McCarron hasn’t been in the winner’s circle since the 2001 BellSouth Classic. He’s had six second-place finishes in that span, and he would like nothing better to get a win, especially in his hometown.
“I think a win any time means as much,” said McCarron, who just turned 45. “When I won at New Orleans in 1996 that means a tremendous amount. Just getting on the PGA Tour, and your life-long dream is to win on the PGA Tour, and then winning again the second time … OK that first one wasn’t a fluke, I can actually play out here.
“I think now a win would probably be even sweeter. It’s been a while since I won. I’ve finished second six times and lost a couple of playoffs that still sting.”
McCarron said the biggest edge he has is one the greens.
“They are very difficult to read because this golf course is built on such a severe slope that there are a lot of optical illusions out there that only come from experience,” McCarron said.
When asked who could contend, McCarron said he was hoping some of the “old guys” would step up.

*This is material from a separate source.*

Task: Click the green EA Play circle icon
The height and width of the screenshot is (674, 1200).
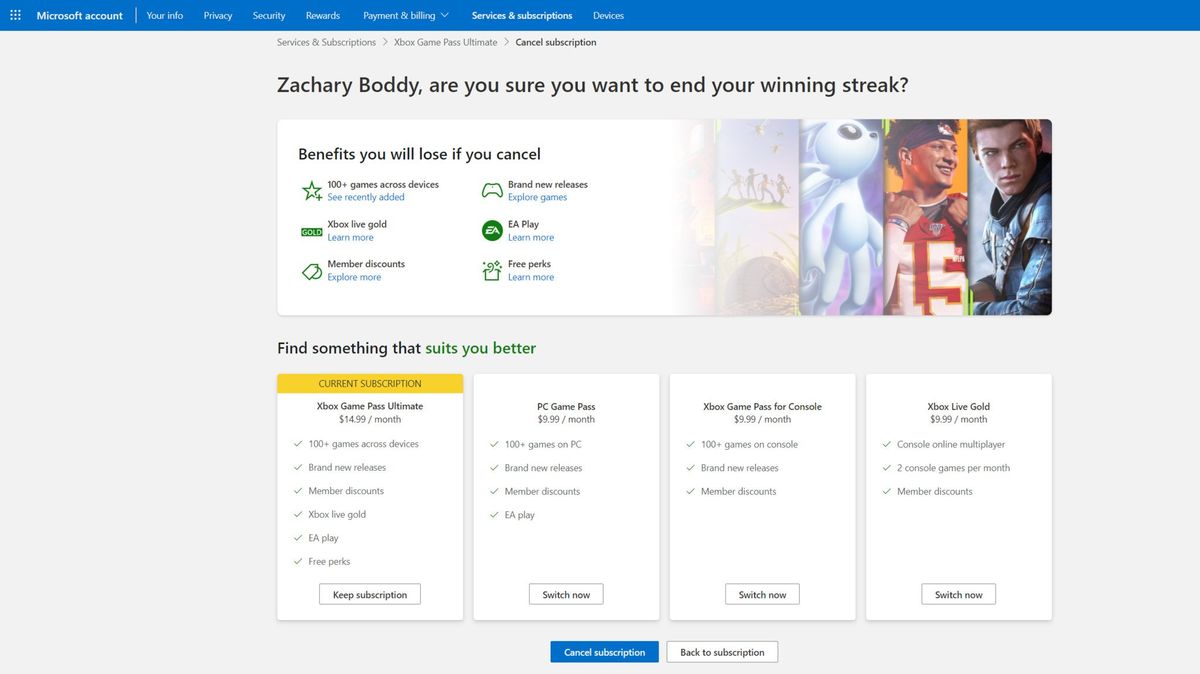Action: point(491,229)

“I’m kind of rooting for the old guys,” he said. “I’d like to see myself, Kirk Triplett, Steve Elkington and then you have Mark Brooks. You have a lot of veteran players that are playing here this week that have good records.”
Brooks is one of two major winners in the field. He is the 1996 PGA champion.
There are some talented youngsters in the field, too, that are searching for that first win.
Blake Adams (T-2 at Byron Nelson), Graham DeLeat (T-3 at Shell Open), Matt Every (T-8, Phoenix Open), Garth Mulroy (T-6 at Texas Open), Alex Prugh (T-5, Bob Hope Classic), Brian Stuard (T-2 at Mayakoba Golf Classic), Josh Teater (T-5 at Pebble Beach), Jeev Milkha Singh (T-9, Accenture Match Play) and Spencer Levin (T-9 at Texas Valero Open). Levin has already won more than $650,000 this season in 20 events, which surpassed all of what he won last year ($531,000).
Another player to keep an eye on is Jonathan Kaye, who has four top-10 finishes in seven RTO appearances. He was second in 2002 and 2005.